Only what runs from the line with "The height and width of the screenshot is (579, 1000)." to the end of the data should appear in the answer, exactly as written and without pictures.

○ ○ ○

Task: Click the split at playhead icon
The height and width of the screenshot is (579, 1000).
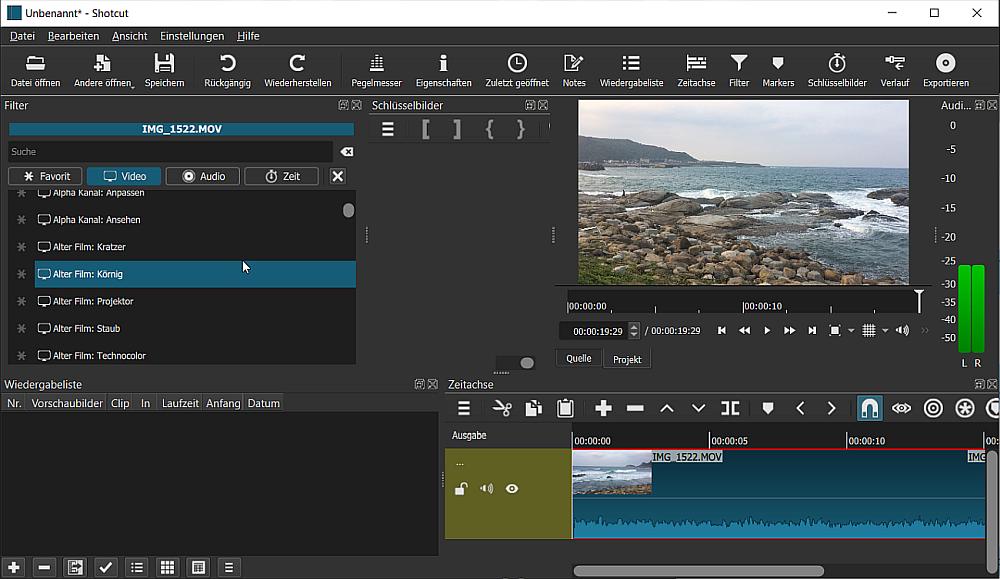Action: tap(730, 408)
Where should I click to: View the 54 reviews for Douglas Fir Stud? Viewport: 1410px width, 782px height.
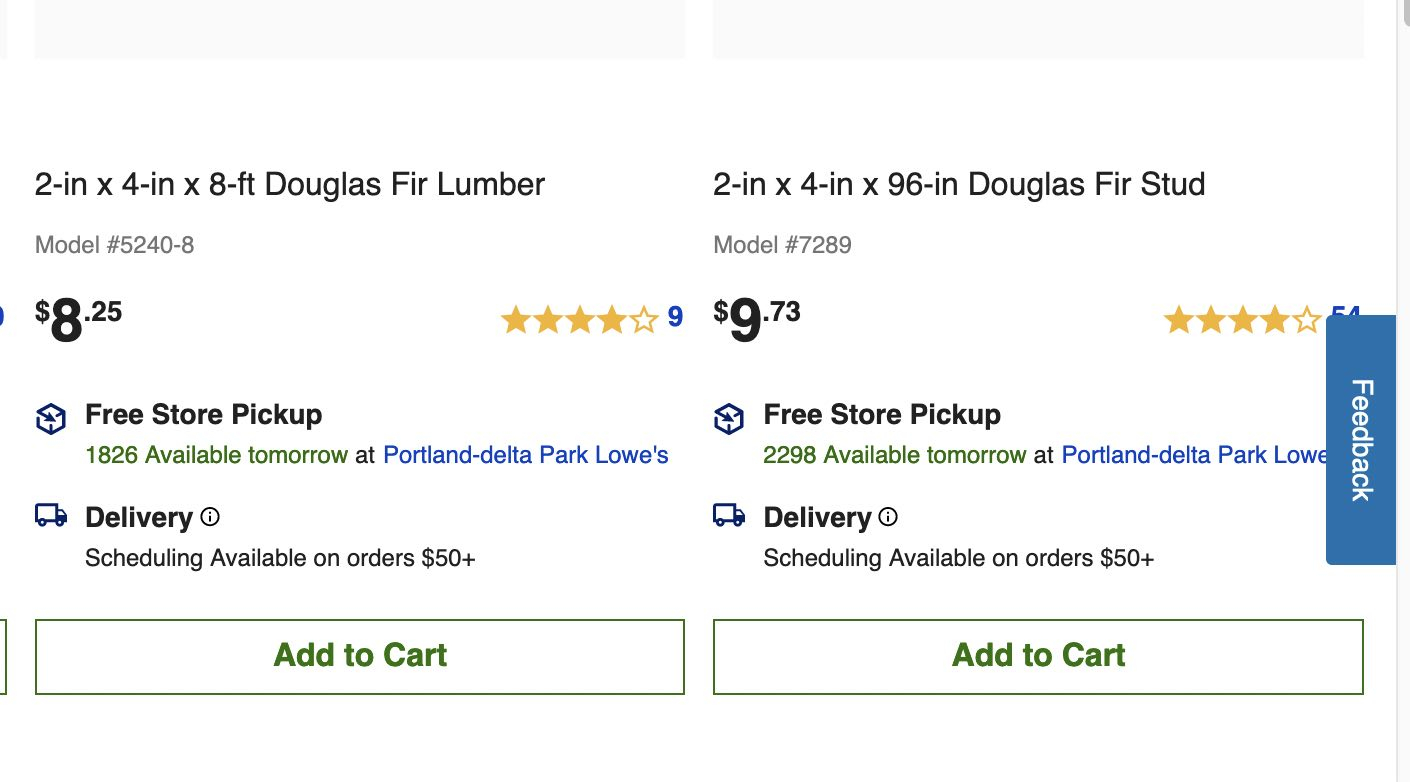[x=1344, y=312]
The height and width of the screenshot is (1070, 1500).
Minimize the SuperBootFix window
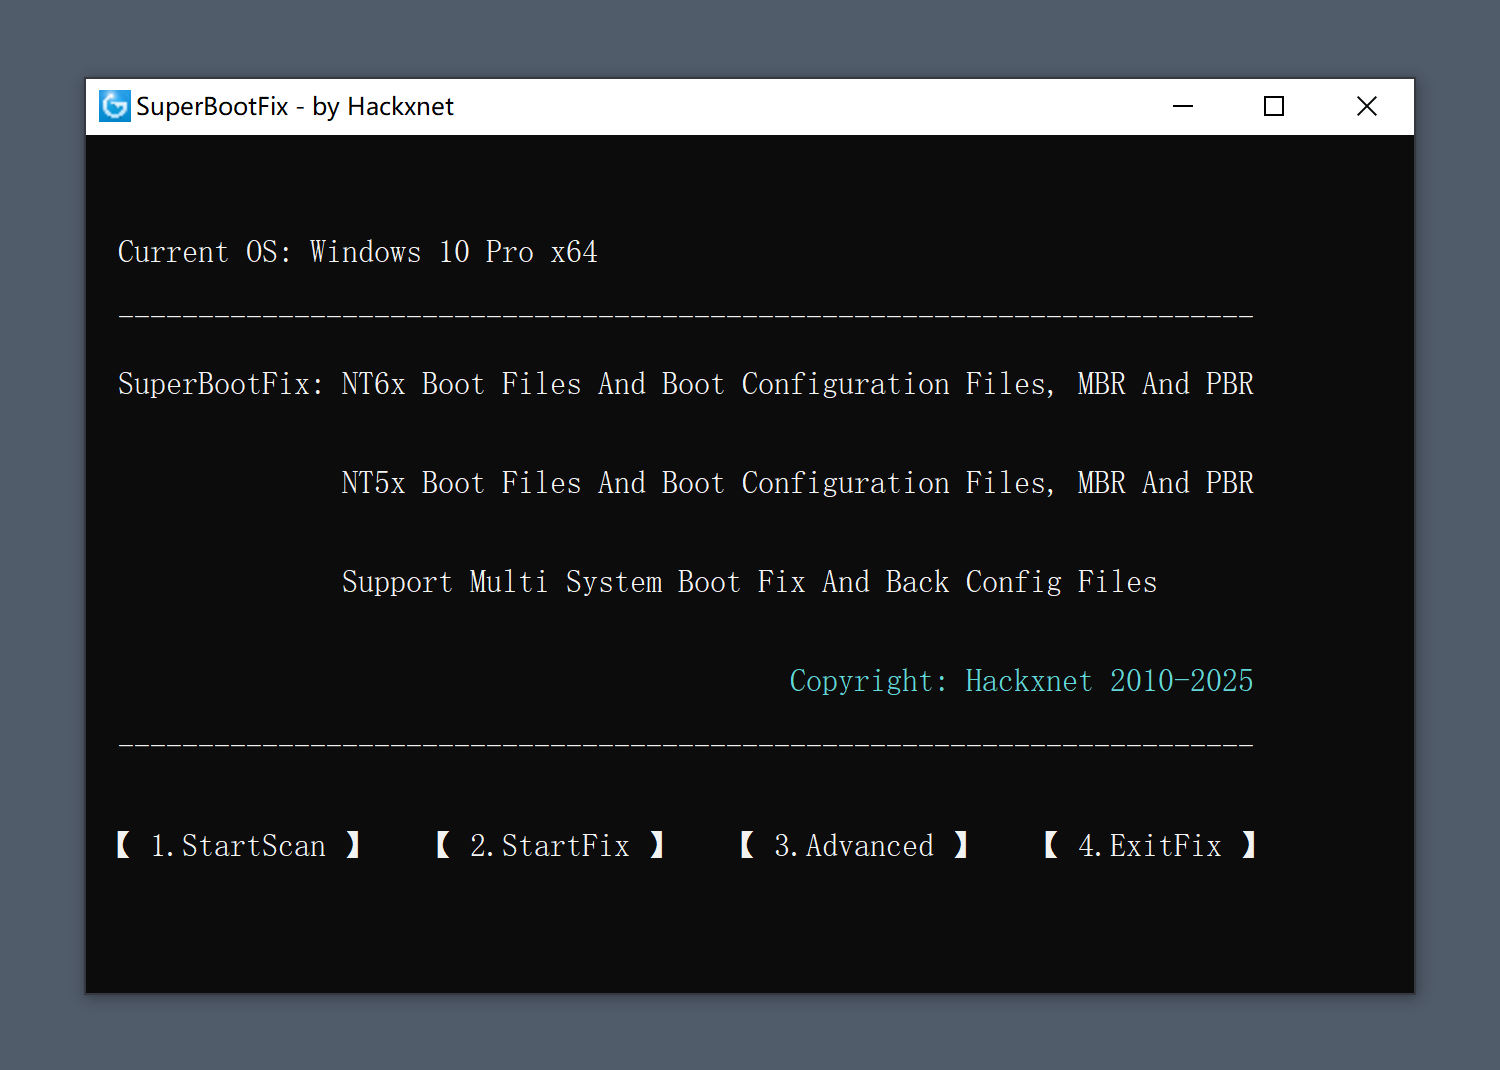pyautogui.click(x=1183, y=106)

○ ○ ○

◆ Solution below:
The height and width of the screenshot is (579, 1000).
Action: tap(730, 408)
Where should I click to: View the 54 reviews for Douglas Fir Stud? Viewport: 1410px width, 782px height.
[x=1344, y=312]
The height and width of the screenshot is (1070, 1500).
Minimize the SuperBootFix window
pyautogui.click(x=1183, y=106)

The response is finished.